Droit d’auteur et droits voisins dans l’environnement numérique : la nouvelle Directive européenne à transposer

Dans l’attente de l’imminente publication au Journal Officiel de l’Union Européenne de la Directive « sur le droit d’auteur et les droits voisins dans le marché unique numérique » (adoptée par le Parlement le 26 mars et approuvée par le Conseil le 15 avril 2019), nous pouvons envisager les « mesures visant à assurer le bon fonctionnement du marché du droit d’auteur » (Titre IV) que les États membres auront à transposer dans les deux années suivant la publication à intervenir.
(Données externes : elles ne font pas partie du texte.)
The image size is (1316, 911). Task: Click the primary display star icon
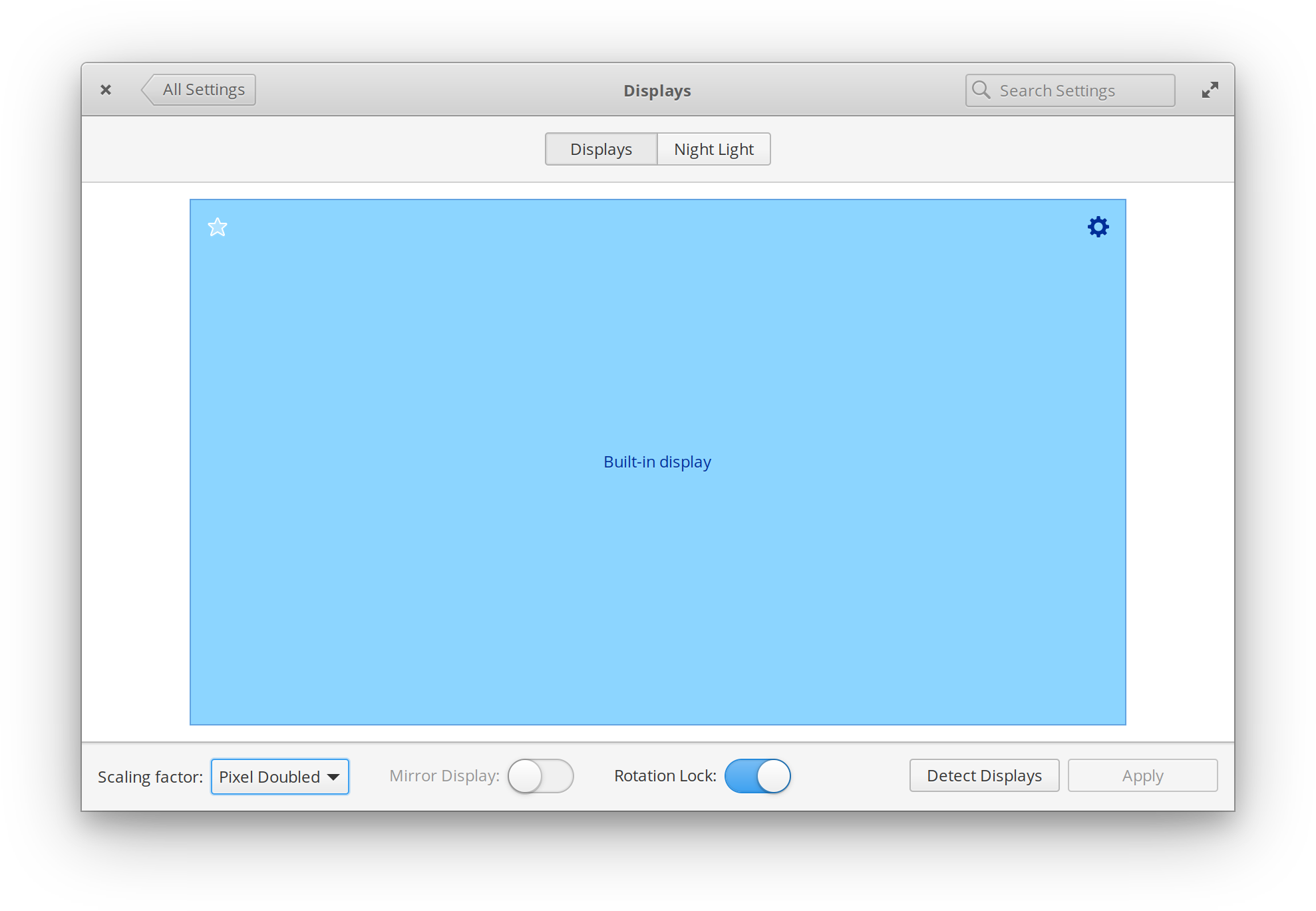tap(218, 227)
Considérant que depuis la précédente Directive dite DADVSI de 2001, « l'évolution rapide des technologies continue à modifier la manière dont les œuvres ou autres objets protégés sont créés, produits, distribués et exploités », le législateur européen a souhaité répondre aux nouvelles insécurités juridiques apparues en vingt ans, « tant pour les titulaires de droits que pour les utilisateurs, en ce qui concerne certaines utilisations, notamment transfrontières, d'œuvres ou autres objets protégés dans l'environnement numérique » (Considérant 3).

La nouvelle Directive a donc pour objectif notamment de rééquilibrer les rapports entre les titulaires de droits et les diffuseurs de contenus, au titre desquels sont particulièrement visés :
- « les fournisseurs de services de partage de contenus en ligne » (type YouTube), vis-à-vis desquels les droits d’auteurs et droits voisins sont renforcés (1),
- « les agrégateurs d’informations » (type Google Actualités), à l’égard desquels un nouveau droit voisin est créé au bénéfice des éditeurs de presse (2).
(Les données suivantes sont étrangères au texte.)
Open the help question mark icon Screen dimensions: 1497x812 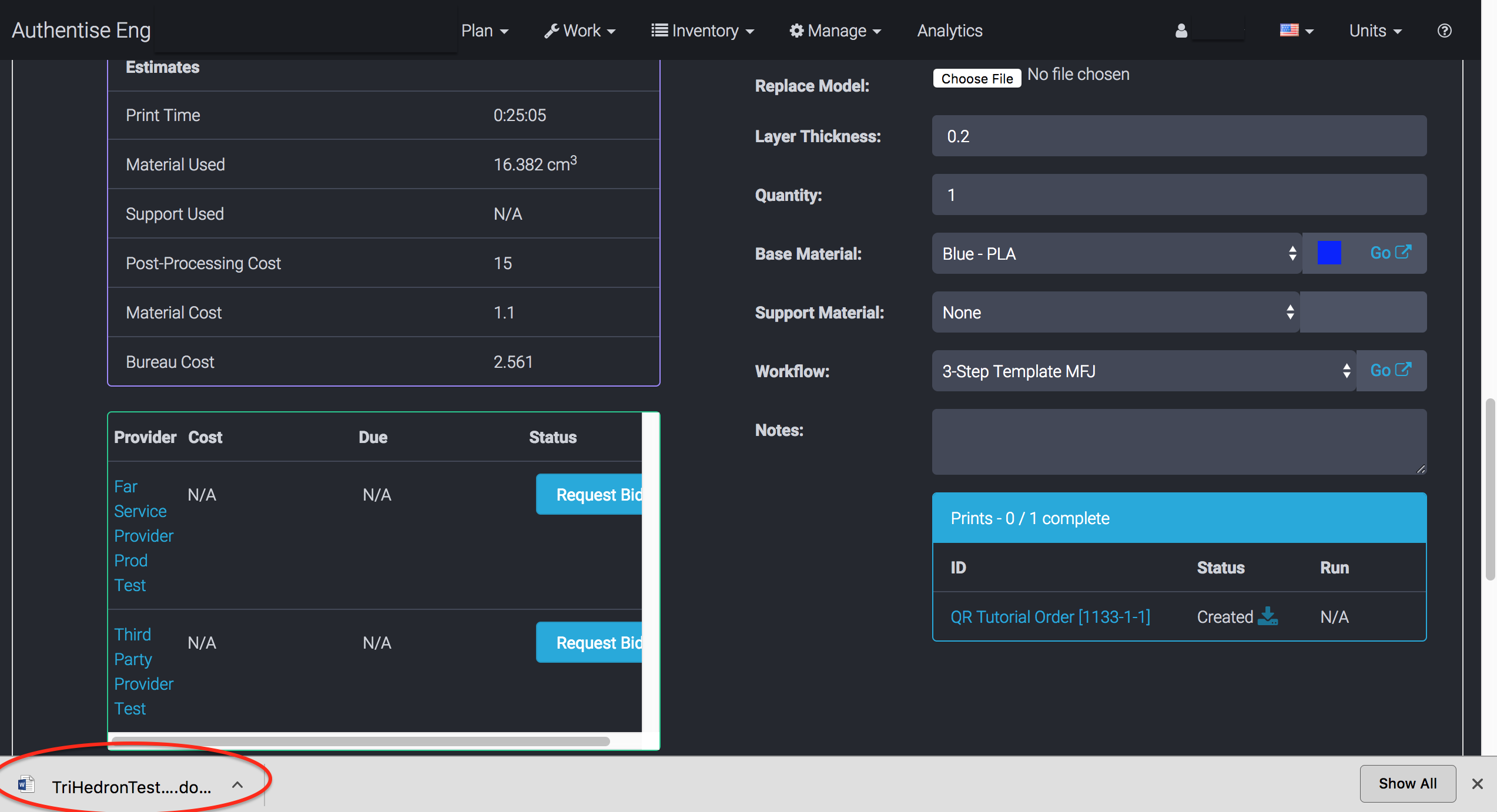[1444, 31]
1. Extension des droits vis-à-vis des fournisseurs de services de partage

Selon l’ancienne Directive DADVSI, les plateformes de partage de contenus en ligne n’étaient pas nécessairement responsables du contenu posté par leurs utilisateurs ; désormais ces mêmes plateformes devront « obtenir une autorisation, notamment par le biais d’un accord de licence, de la part des titulaires de droits concernés » (Considérant 64).

De tels accords de licence sont ainsi prévus par l’article 17 de la nouvelle Directive, précisant que « si aucune autorisation n’est accordée, les fournisseurs... sont responsables des actes non autorisés de communication au public » ; une telle responsabilité peut toutefois être écartée si le fournisseur concerné :
- déploie « les meilleurs efforts » (notion à préciser…) pour obtenir une telle autorisation, et à défaut garantit « l’indisponibilité des œuvres spécifiques »,
- agit « promptement, dès réception d’une notification suffisamment motivée de la part des titulaires de droit, pour bloquer l’accès aux œuvres et autres objets protégés ».
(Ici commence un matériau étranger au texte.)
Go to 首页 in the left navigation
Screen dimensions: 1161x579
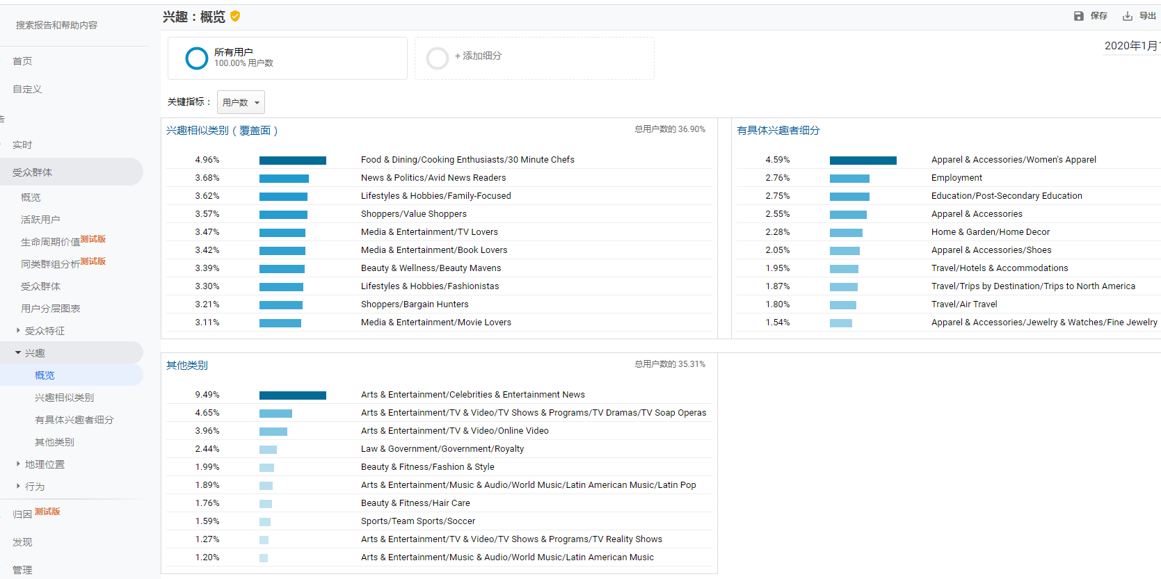(x=22, y=62)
En outre, seront exemptés de ces contraintes :
- les fournisseurs de contenus « émergents », à savoir exerçant depuis moins de trois ans et ayant un chiffre d’affaires annuel inférieur à 10 millions d’euros,
- plus classiquement les diffusions de critiques, citations, caricatures et parodies.

Enfin le mécanisme est parachevé par des obligations, pour les diffuseurs, de transparence et de traitement « rapide et efficace » des plaintes des titulaires de droits le cas échéant.

2. Création d’un nouveau droit à l’égard des agrégateurs d’informations

La nouvelle Directive rappelle « qu’une presse libre et pluraliste est indispensable pour garantir un journalisme de qualité et l’accès des citoyens à l’information », et que les éditeurs de presse doivent être reconnus et davantage encouragés pour « promouvoir la disponibilité d’informations fiables » (Considérant 55).

Nous voyons donc éclore à l’article 15 de la nouvelle Directive un droit voisin inédit bénéficiant « aux éditeurs de publications de presse établis dans un Etat membre », opposable aux agrégateurs d’informations.

Sont toutefois notamment exemptés les « mots isolés ou très courts extraits d’une publication ».

Notons également la relative brièveté de ce nouveau droit, qui « expire deux ans après que la publication de presse a été publiée ».

***

L’on peut aisément comprendre, à la lecture de tels enjeux, que de nombreux lobbies, défendant notamment la « diffusion libre » sur Internet, se soient opposés à l’adoption d’un tel projet.

Les eurodéputés français ont toutefois pour leur part majoritairement voté pour la nouvelle Directive, de sorte que les discussions au niveau désormais national aux fins de transposition dans le délai biennal devraient demeurer équilibrées... pour un rendez-vous législatif en principe d’ici 2021.